Page 35 of She Who Devours the Stars (The Astral Mess #1)
Thread Modulation: Fern Meldin Axis Alignment: Aboard Vireleth the Closure
I watched my own cartoon mouth eat stars on infinite repeat.
My hair was too perfect in the edit, my jaw too sharp, the filter-logic making my eyes strobe blue-white as I chomped through the spiral arm.
The caption read: NULLARCH’S LUNCH brEAK.
The comments were split fifty-fifty between worship, thirst, and requests for franchise rights.
I slurped the last of my drink, snapped the glass back onto the bar’s auto-wash, and let my body melt sideways on the sofa.

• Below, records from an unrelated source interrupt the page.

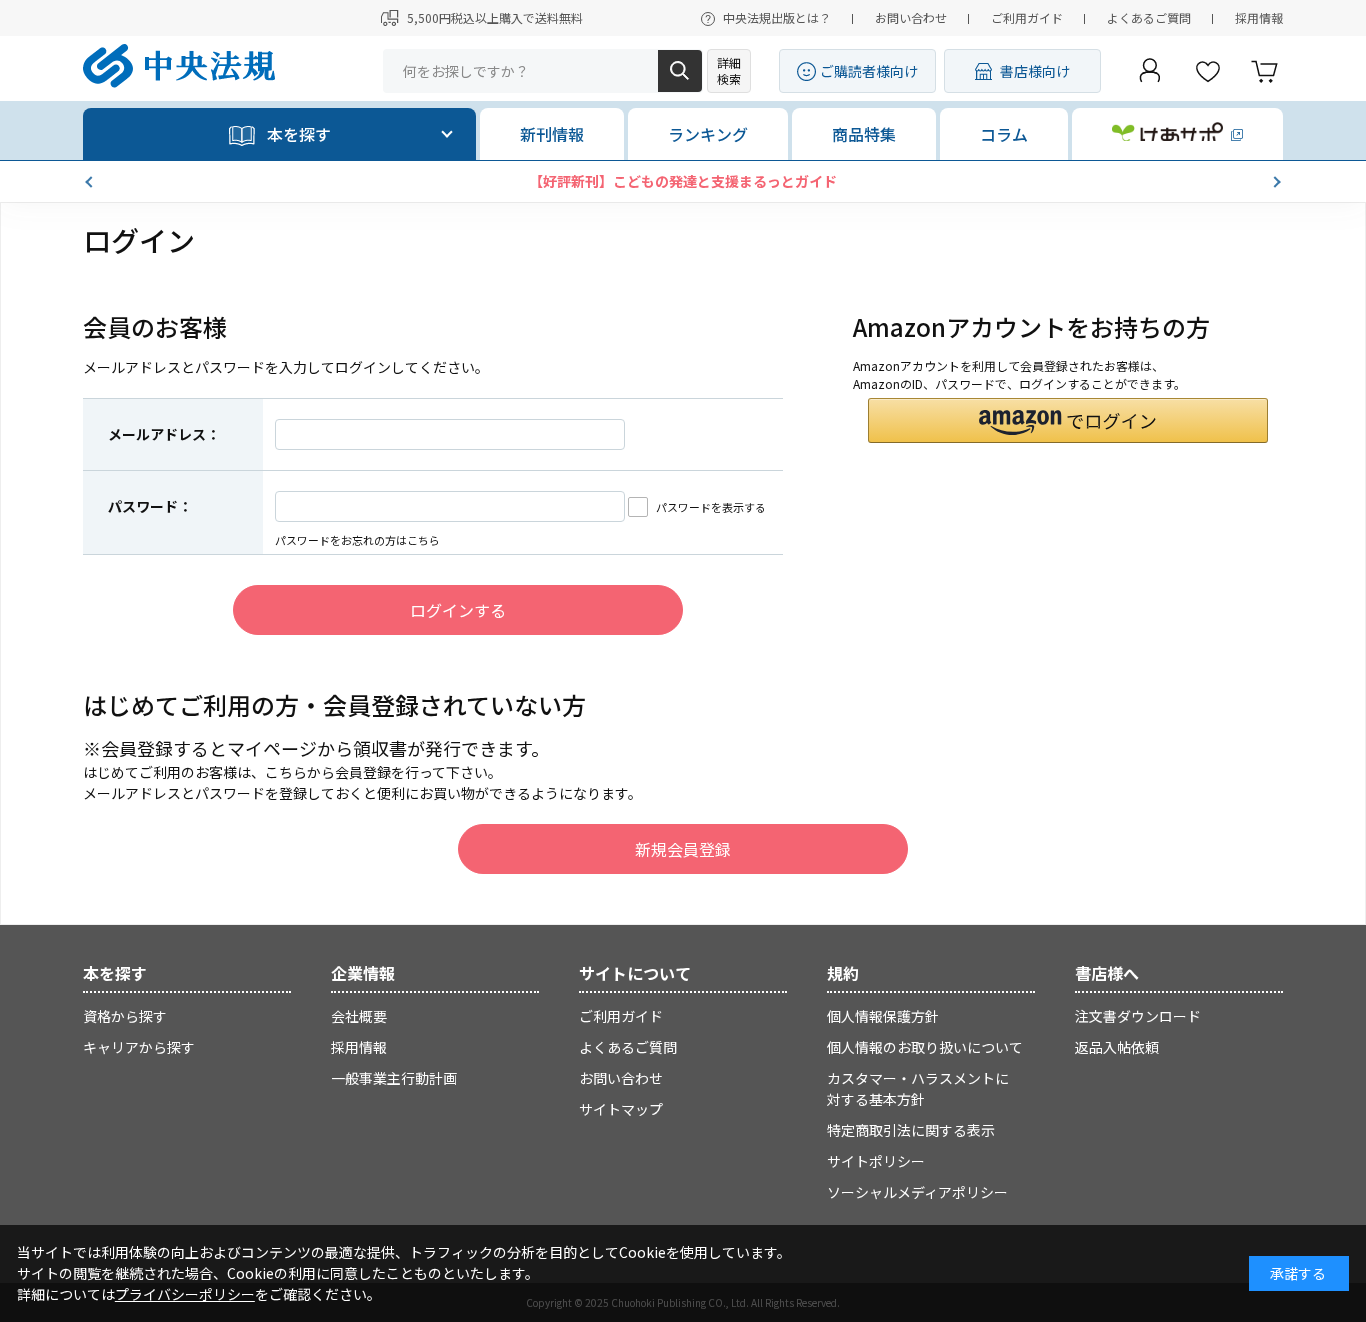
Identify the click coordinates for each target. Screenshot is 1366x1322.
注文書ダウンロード (1138, 1016)
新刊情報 (552, 134)
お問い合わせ (911, 17)
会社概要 (359, 1016)
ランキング (708, 134)
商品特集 (864, 134)
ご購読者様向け (869, 71)
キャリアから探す (139, 1047)
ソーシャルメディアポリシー (917, 1192)
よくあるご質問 (1149, 17)
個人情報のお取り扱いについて (925, 1047)
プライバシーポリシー (185, 1294)
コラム (1004, 134)
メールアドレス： (164, 434)
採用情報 (1259, 17)
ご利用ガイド (1027, 17)
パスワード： (150, 506)
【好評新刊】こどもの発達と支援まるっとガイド (683, 181)
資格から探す (125, 1016)
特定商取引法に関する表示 (911, 1130)
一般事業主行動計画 (394, 1078)
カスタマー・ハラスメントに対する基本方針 (918, 1088)
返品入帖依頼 (1117, 1047)
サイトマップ (621, 1109)
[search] (680, 71)
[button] (91, 182)
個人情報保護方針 (883, 1016)
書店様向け (1035, 71)
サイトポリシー (876, 1161)
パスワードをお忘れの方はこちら (357, 540)
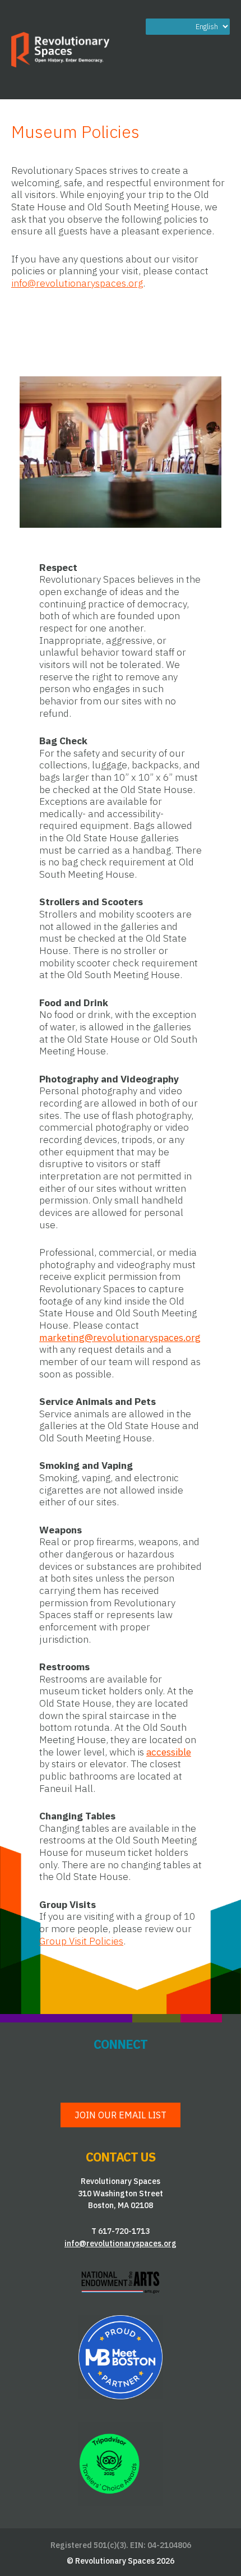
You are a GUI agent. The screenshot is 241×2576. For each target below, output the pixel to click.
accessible (168, 1751)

Vireleth had started routing more and more of its diagnostics through my personal HUD, even though I kept telling it to stop.
Every ten minutes, a new alert. Every hour, a system query for “Emotional Baseline Update.” If I’d had a real therapist, I’d have brained them with the interface pad.

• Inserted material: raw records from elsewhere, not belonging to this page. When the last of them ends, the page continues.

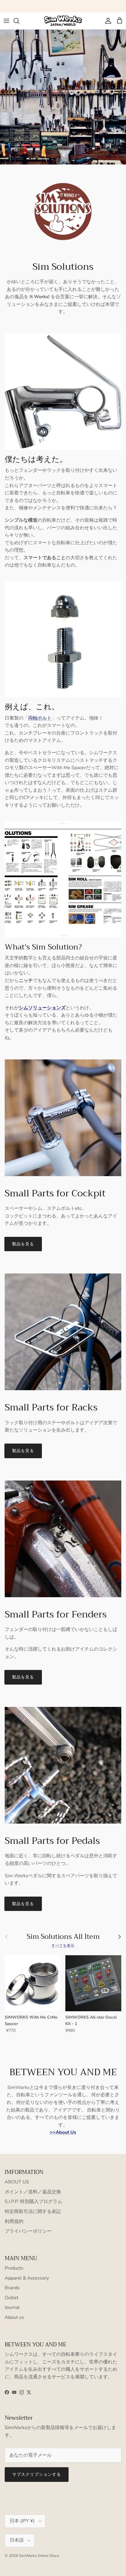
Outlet (11, 2298)
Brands (12, 2288)
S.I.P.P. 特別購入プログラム (33, 2201)
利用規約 (14, 2221)
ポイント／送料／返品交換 (33, 2192)
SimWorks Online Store (39, 2555)
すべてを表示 (63, 1945)
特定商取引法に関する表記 (33, 2211)
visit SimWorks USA (90, 6)
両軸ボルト (40, 718)
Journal (12, 2307)
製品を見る (23, 1244)
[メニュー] (6, 20)
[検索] (19, 20)
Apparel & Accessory (27, 2278)
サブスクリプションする (36, 2474)
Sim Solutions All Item (63, 1936)
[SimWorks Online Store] (63, 20)
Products (14, 2268)
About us (14, 2317)
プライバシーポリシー (28, 2231)
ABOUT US (17, 2182)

The only thing not pulsing was my wrist comm, which meant Dyris was either deep in Accord paperwork or, more likely, doing pushups to burn off her daily quotient of self-loathing.
The ship’s AI had tried to track her, but I’d set a filter so tight that even my name triggered a security lockdown.
I was, for the first time in three days, deliciously unobserved.
Then the notification hit.
Not a polite ping. Not the subtle shimmer of a HoloNet request. No, this one brute-forced itself into my vision, hijacked the overlays, and splashed a red band across every input channel with the subtlety of a nuclear alarm.
[SYSTEM NOTICE: IDENTITY SYNC COMPLETE.]
[Accord Register Updated.]
[Legal Designation: FERN TRIVANE.]
[Titles: Nullarch. Sovereign Heir of House Trivane. Accord Myth-Class Entity.]
[All previous identifiers archived.]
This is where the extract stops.